[18:13:05] <mutante>	 I know now how to replace all my Icinga check_http and check_tcp checks variations with Prometheus/Alertmanager. But what I don't know yet is how you usually replace one of the NRPE process checks.. whether a certain process is running. 
[18:14:53] <mutante>	 but then again, it's a good time to wonder if that's actually useful to check.. and maybe it's smarter to reduce it to just monitoring a public endpoint being up.. and not worry about processes. there are always some legit cases though, like "is zuul_merger running" for CI
[18:20:38] <herron>	 yeah, whenever possible it will be better to check something that's more indicative of service health than pgrep.  I've seen so many times a process that is running but is in a broken state
[18:25:07] <mutante>	 Yea, I am writing something like this on a ticket for my team.. That we should question each one. But there will be some left that we kind of do want to keep I think. and for those it's still the question what would replace that kind of check.
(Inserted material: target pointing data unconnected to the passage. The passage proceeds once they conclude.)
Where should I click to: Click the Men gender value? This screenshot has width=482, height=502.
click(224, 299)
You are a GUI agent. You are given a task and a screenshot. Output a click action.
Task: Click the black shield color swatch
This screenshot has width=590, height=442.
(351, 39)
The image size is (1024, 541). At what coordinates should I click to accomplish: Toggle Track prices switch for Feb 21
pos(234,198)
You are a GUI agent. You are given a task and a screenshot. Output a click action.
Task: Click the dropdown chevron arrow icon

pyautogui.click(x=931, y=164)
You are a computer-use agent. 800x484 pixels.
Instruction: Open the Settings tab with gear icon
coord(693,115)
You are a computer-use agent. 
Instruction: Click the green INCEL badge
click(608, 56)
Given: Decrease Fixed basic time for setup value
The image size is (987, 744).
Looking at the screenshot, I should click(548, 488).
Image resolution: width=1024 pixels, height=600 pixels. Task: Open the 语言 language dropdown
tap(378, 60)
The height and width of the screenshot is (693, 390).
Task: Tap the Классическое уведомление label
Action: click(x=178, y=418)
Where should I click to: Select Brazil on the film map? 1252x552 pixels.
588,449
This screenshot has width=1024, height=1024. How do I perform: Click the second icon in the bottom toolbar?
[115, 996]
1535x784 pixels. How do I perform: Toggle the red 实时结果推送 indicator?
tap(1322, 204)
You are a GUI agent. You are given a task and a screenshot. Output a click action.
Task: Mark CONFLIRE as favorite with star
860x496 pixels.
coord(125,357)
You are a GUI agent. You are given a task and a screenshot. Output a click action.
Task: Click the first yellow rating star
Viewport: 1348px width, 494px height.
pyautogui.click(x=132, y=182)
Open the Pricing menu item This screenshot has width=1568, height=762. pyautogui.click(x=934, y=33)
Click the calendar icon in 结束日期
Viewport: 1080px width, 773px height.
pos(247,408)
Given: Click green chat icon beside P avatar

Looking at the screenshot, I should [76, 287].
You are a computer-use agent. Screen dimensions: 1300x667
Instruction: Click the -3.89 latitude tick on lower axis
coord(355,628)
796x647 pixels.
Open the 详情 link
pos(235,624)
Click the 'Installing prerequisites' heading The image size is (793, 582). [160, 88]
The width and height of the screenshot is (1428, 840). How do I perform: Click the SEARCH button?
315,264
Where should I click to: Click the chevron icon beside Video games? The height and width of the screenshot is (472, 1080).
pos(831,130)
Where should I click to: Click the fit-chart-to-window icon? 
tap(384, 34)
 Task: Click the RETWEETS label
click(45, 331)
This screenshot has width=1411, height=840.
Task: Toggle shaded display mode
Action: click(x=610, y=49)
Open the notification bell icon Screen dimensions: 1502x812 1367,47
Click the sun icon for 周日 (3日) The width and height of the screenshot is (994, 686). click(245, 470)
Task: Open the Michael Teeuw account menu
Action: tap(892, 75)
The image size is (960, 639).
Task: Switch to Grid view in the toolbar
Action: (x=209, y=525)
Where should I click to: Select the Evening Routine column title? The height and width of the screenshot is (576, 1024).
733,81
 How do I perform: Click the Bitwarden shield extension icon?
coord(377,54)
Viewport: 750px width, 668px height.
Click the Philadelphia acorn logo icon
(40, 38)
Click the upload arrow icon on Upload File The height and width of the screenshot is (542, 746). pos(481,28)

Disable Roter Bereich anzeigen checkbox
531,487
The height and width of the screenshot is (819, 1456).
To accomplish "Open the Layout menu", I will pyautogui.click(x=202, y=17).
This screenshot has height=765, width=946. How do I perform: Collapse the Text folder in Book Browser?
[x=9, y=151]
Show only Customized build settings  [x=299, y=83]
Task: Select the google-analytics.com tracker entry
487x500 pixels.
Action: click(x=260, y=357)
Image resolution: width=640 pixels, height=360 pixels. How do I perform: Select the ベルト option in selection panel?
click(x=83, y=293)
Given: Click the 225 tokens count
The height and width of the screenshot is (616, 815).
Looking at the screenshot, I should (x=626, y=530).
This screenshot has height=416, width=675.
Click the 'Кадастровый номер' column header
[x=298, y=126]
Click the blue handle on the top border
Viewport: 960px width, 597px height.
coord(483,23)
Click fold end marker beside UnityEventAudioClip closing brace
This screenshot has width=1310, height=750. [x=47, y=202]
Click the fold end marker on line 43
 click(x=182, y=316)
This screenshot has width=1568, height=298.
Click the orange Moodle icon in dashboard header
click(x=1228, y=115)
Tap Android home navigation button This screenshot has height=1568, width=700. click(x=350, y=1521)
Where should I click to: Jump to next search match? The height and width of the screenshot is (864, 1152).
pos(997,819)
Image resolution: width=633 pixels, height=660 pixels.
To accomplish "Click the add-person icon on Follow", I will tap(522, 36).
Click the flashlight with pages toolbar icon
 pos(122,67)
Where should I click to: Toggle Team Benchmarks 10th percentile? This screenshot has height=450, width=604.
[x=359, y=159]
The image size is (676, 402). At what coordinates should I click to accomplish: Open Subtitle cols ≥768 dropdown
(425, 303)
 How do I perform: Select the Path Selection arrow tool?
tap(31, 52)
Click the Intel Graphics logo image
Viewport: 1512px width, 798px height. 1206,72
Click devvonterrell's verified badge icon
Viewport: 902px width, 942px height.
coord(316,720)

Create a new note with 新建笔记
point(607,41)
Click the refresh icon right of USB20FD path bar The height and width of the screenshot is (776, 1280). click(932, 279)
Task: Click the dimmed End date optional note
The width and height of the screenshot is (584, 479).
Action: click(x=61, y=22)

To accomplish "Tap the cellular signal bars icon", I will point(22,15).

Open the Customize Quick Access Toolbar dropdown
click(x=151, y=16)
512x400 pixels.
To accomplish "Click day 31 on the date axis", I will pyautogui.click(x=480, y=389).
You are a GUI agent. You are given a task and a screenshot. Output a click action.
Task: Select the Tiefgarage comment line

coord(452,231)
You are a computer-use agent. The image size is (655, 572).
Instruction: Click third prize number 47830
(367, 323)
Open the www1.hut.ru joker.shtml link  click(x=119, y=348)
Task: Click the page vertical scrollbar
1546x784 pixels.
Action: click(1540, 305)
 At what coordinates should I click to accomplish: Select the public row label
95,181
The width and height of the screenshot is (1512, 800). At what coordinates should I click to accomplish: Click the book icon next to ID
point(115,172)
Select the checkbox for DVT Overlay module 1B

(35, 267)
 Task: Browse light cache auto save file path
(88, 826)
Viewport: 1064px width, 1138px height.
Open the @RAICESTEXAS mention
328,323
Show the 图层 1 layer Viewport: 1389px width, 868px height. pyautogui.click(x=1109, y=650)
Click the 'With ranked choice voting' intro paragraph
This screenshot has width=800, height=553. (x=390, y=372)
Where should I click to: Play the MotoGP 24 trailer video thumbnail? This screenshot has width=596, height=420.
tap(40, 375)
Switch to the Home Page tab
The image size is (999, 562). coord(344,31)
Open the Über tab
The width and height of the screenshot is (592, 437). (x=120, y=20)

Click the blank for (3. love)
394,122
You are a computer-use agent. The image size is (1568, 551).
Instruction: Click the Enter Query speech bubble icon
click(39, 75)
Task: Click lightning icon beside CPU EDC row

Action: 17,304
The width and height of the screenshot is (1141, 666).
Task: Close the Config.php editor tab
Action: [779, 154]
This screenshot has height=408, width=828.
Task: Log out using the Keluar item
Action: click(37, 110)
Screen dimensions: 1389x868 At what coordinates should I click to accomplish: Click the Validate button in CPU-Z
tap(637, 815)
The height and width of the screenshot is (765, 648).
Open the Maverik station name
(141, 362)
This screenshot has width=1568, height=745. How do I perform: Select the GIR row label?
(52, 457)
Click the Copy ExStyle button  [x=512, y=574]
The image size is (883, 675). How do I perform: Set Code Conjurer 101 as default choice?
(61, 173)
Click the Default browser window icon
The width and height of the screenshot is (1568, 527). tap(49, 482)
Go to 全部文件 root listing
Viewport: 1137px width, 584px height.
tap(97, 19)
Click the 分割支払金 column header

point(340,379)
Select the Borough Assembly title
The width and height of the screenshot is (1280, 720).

[18:25:38] <mutante>	 one example where I will just remove it: already checking if https is up on Etherpad.. dont care to additionally know if the process is running
[18:26:05] <mutante>	 one example where I think we need to keep it: is clamd not crashed on VRTS
[18:55:09] <herron>	 we may be able to find a prometheus exporter for clamd that'd give up/down status along with some additional metrics too
[18:55:39] <herron>	 an in general s/clamd/$service
[19:01:58] <mutante>	 oh, _that_ specific.. hm, ok!
[19:02:25] <mutante>	 well, there's going to be zuul, zuul-merger, jenkins, gerrit.. etc
[19:02:31] <mutante>	 I made a fresh ticket :)
[19:19:51] <herron>	 there are also systemd failed unit checks in place, which probably could supersede various process name nrpe checks.  but yeah the more specific the better
[19:21:38] <mutante>	 good points. thank you